The feds said Monday that one alleged master scammer stole data involving more than 130 million credit cards. In fact, Albert Gonzalez may be responsible for the largest case of identity theft on record, according to federal prosecutors.

Meanwhile, other hackers are working their way into the computer systems of major retailers across the country, experts say.

As the bad guys get savvier, identity theft has become more common. Last year, the number of incidents of identity fraud in the United States increased 22% over 2007, according to the most recent survey by Javelin Strategy & Research.

Identity theft occurs when someone uses your information to open credit cards or bank accounts, write bad checks or take out loans. Victims can be left with countless charges, years of bad credit and endless aggravation.

Some 10 million Americans were victimized in 2008, up from 8.1 million in 2007, Javelin said.
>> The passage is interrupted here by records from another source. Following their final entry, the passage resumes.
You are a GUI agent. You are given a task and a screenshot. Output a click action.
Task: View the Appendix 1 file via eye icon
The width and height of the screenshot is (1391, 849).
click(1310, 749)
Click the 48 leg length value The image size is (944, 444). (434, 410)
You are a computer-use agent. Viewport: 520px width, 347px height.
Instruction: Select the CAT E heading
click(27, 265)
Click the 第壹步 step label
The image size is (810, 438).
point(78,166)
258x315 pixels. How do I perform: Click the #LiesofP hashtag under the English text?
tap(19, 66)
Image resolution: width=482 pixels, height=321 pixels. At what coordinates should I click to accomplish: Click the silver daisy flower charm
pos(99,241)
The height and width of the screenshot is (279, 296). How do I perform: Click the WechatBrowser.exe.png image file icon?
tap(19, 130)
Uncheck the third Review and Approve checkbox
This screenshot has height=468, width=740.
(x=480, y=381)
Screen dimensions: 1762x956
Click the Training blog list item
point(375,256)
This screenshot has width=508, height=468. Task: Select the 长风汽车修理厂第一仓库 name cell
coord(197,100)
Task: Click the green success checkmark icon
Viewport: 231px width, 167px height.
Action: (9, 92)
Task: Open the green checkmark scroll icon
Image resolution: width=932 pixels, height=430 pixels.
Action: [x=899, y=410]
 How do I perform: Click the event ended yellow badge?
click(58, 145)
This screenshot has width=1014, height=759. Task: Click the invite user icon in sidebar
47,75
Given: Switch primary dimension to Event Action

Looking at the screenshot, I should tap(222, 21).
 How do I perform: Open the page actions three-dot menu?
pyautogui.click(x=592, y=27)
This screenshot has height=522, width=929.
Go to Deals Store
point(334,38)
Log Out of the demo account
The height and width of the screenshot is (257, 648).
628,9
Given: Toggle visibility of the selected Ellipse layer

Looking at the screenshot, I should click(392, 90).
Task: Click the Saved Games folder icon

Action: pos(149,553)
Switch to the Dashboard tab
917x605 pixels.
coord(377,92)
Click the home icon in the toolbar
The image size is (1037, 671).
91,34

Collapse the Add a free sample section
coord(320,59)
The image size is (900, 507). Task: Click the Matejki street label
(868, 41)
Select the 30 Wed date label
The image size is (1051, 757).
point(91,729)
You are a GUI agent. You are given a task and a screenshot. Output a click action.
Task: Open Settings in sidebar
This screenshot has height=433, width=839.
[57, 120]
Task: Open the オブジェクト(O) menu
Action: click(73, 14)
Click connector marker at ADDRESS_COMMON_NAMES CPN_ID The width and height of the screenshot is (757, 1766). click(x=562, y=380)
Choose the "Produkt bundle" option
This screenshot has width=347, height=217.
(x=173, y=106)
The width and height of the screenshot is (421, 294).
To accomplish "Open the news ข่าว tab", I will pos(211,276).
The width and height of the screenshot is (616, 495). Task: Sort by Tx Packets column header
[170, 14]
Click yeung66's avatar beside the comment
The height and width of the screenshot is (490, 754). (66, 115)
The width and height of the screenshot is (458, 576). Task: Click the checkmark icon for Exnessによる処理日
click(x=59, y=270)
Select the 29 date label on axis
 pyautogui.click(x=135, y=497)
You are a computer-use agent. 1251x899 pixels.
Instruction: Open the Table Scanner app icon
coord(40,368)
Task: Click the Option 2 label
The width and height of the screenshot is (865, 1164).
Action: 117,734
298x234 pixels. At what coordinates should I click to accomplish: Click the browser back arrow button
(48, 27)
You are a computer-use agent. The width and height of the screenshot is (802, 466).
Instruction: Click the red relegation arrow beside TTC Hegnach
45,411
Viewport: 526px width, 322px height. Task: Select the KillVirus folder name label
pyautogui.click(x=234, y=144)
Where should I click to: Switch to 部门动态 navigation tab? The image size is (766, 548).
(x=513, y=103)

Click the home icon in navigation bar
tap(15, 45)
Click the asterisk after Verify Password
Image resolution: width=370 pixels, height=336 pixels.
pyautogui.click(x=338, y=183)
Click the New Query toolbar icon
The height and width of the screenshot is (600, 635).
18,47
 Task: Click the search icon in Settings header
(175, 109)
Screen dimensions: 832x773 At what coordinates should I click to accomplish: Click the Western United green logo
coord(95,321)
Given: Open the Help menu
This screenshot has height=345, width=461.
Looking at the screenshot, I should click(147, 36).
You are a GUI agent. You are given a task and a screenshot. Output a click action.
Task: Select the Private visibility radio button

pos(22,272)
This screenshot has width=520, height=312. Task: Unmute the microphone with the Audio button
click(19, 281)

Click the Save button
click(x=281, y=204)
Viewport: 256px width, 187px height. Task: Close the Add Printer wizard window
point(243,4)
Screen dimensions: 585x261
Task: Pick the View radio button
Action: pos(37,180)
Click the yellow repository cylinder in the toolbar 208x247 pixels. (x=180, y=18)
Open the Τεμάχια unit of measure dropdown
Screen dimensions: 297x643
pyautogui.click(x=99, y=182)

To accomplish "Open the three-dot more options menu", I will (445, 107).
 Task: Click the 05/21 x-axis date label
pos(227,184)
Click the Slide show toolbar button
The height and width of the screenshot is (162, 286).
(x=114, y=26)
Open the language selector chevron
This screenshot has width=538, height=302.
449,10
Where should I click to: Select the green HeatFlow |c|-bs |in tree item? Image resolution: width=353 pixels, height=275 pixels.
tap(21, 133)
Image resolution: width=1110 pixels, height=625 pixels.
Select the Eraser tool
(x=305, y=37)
"Let's face it, these scammers are extremely intelligent people," said Bill Hardekopf, CEO of LowCards.com and author of "The Credit Card Guidebook." But, "there are certain things that you can do to protect yourself."

Stop identify theft before it starts

What can you do to keep it from happening to you?

The most effective weapon against identity theft is to safeguard your personal information: birth date, Social Security number and credit card numbers.

Shredding your mail, using unpredictable passwords and secure networks, keeping careful tabs on your bank statements and monthly bills and monitoring your credit report regularly are the best ways to prevent identity theft.

"The key word vigilance," said Linda Foley, founder of the Identity Theft Resource Center.

Consumers are entitled to one free credit report a year from each of the three credit bureaus -- Equifax, Experian and TransUnion. Hardekopf recommends staggering the reports so you'll get one every four months.

To get your report, go to annualcreditreport.com -- the official site set up by the three credit bureaus to comply with federal law.

The three major agencies each offer ID protection services for about $15 a month as well. That includes monitoring your credit report and notifying you of any changes plus a few fancy extras.

Equifax's ID Patrol searches suspected underground Internet trading sites for your personal information and includes identity theft insurance up to $1 million with no deductible.

Other credit monitoring services are available from your bank. Bank of America's Privacy Assist service costs $12.99 a month for unlimited credit checks. For $9.99 a month, Chase's Identity Protection will also reimburse up to $100,000 of identity fraud expenses.

But keep in mind, most services can only warn or insure you against ID theft after the fact. Monitoring services can only throw up red flags at the first sign of trouble and help limit losses, which Foley says is "reactive, not proactive."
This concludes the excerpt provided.